- Status: In force
- Year started: 2001
- Latest version: 6.0 June 2020
- Organization: ITU-T
- License: Freely available
- Website: https://www.itu.int/rec/T-REC-G.709

= G.709 =

ITU-T recommendation

ITU-T Recommendation G.709 Interfaces for the Optical Transport Network (OTN) describes a means of communicating data over an optical network. It is a standardized method for transparent transport of services over optical wavelengths in DWDM systems. It is also known as Optical Transport Hierarchy (OTH) standard. The first edition of this protocol was approved in 2001.

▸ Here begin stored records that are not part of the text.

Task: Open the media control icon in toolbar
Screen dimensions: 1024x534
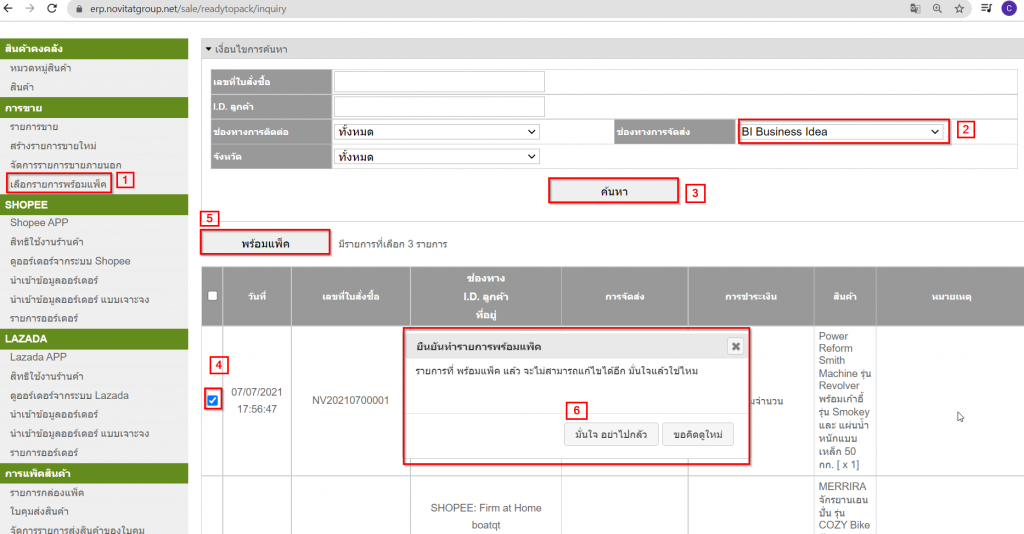Action: tap(985, 8)
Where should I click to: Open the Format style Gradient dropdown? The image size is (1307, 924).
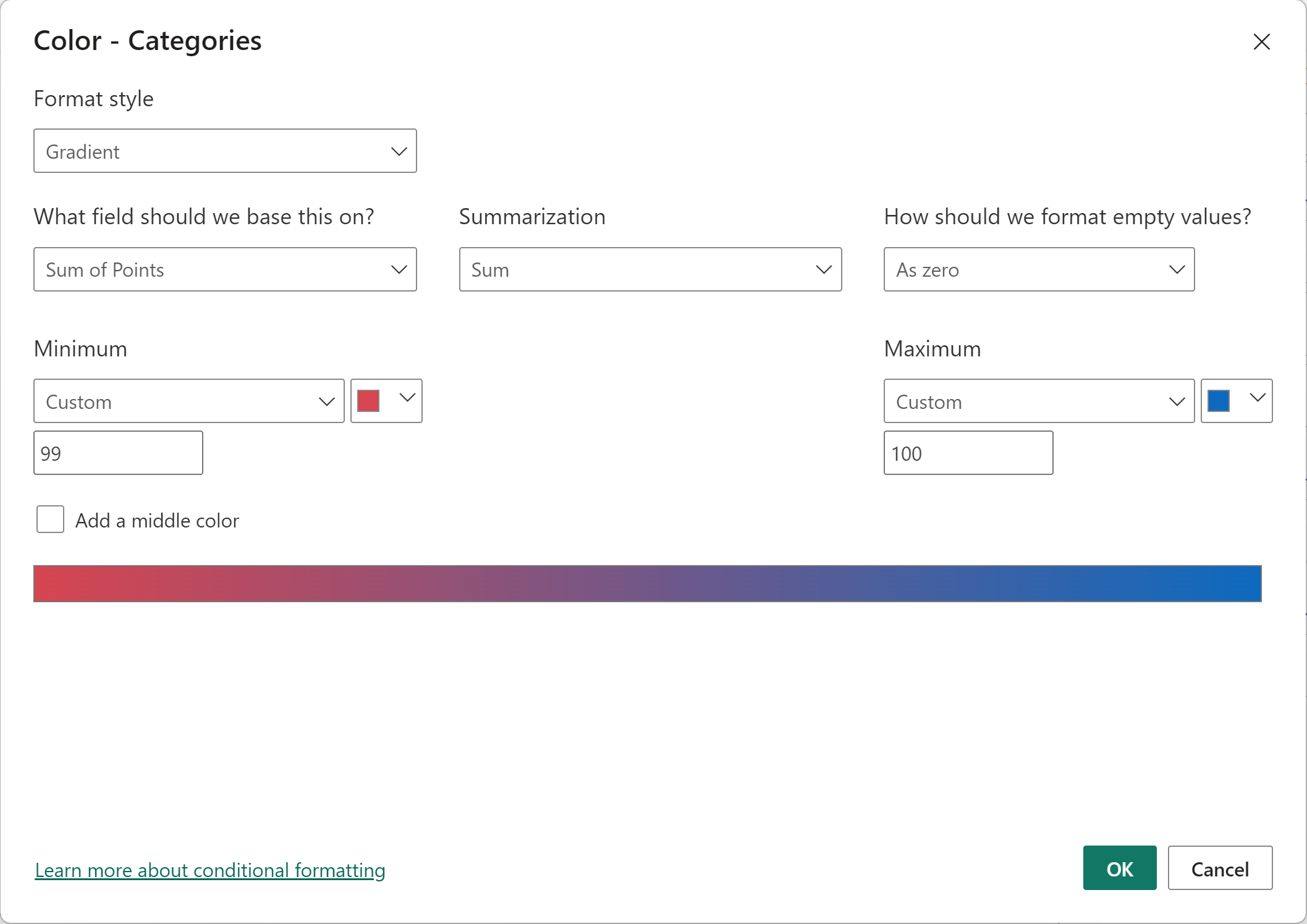coord(225,151)
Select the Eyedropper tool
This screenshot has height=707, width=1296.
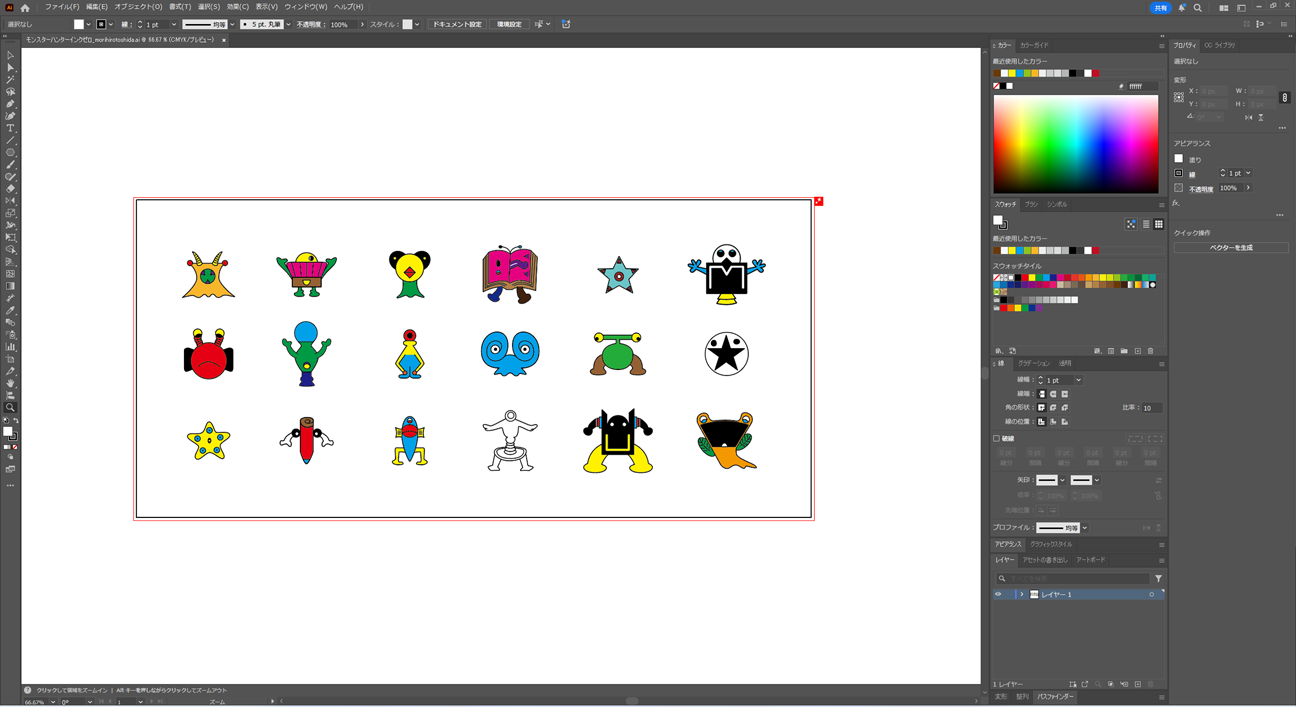10,310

The G.709 OTUk signal is positioned as a server layer signal for various client signals, e.g. SDH/SONET, ATM, IP, Ethernet, Fibre Channel and OTN ODUk (where k=0, 1, 2, 2e, 3, 3e2, 4 or flex). Work on support for InfiniBand and Common Public Radio Interface client signals is currently in progress.

The frame structure defined in G.709 is constructed of 4 areas:

1. OPUk is the area in which payload is mapped.
2. ODUk contains the OPUk with additional overhead bytes (e.g. TTI, BIP8, GCC1/2, TCM etc.).
3. OTUk is the section and includes framing, TTI, BIP8 and GCC0 bytes.
4. FEC – The standard FEC code (described in G.975) is a Reed–Solomon coding calculated across the payload (OPU) columns. This allows detection and correction of bit errors due to signal impairments during transmission. The FEC code also extends the distance the optical signal can travel before requiring regeneration.

G.709 offers advanced OAM&P capabilities such as Tandem Connection Monitoring (TCM), End to End performance monitoring, connectivity monitoring, signal quality supervision and General Communication Channel (GCC).

==Typical client signals and corresponding G.709 rates==

| Client Signal Type | Client Signal | OTN Line Signal (G.709) | OTUk Line Rate (kbit/s) | OPUk Payload Rate (kbit/s) | OTUk frame period (μs) | OTUk frequency accuracy (ppm) |
|---|---|---|---|---|---|---|
| SONET/SDH | STS-48/STM-16 | OTU1 | 2,666,057 | 2,488,320 | 48.971 | ± 20 |
| SONET/SDH | STS-192/STM-64 | OTU2 | 10,709,225 | 10,037,629 | 12.191 | ± 20 |
| Ethernet/Fibre Channel | 10GBASE-R/10GFC | OTU2e | 11,095,727 | 10,356,012 | 11.766 | ±100 |
| SONET/SDH/Ethernet | STS-768/STM-256/Transcoded 40GBASE-R | OTU3 | 43,018,413 | 40,150,519 | 3.034 | ±20 |
| Ethernet | Up to 4 10GBASE-R | OTU3e2 | 44,583,355 | 41,611,131 | 2.928 | ±20 |
| Ethernet | 100GBASE-R | OTU4 | 111,809,973 | 100,376,298 | 1.167 | ±20 |

Unlike SDH/SONET, the line rate is increased by maintaining the G.709 frame structure (4 rows x 4080 columns) and decreasing the frame period (in SDH/SONET the frame structure is increased and the frame period of 125 μs is maintained).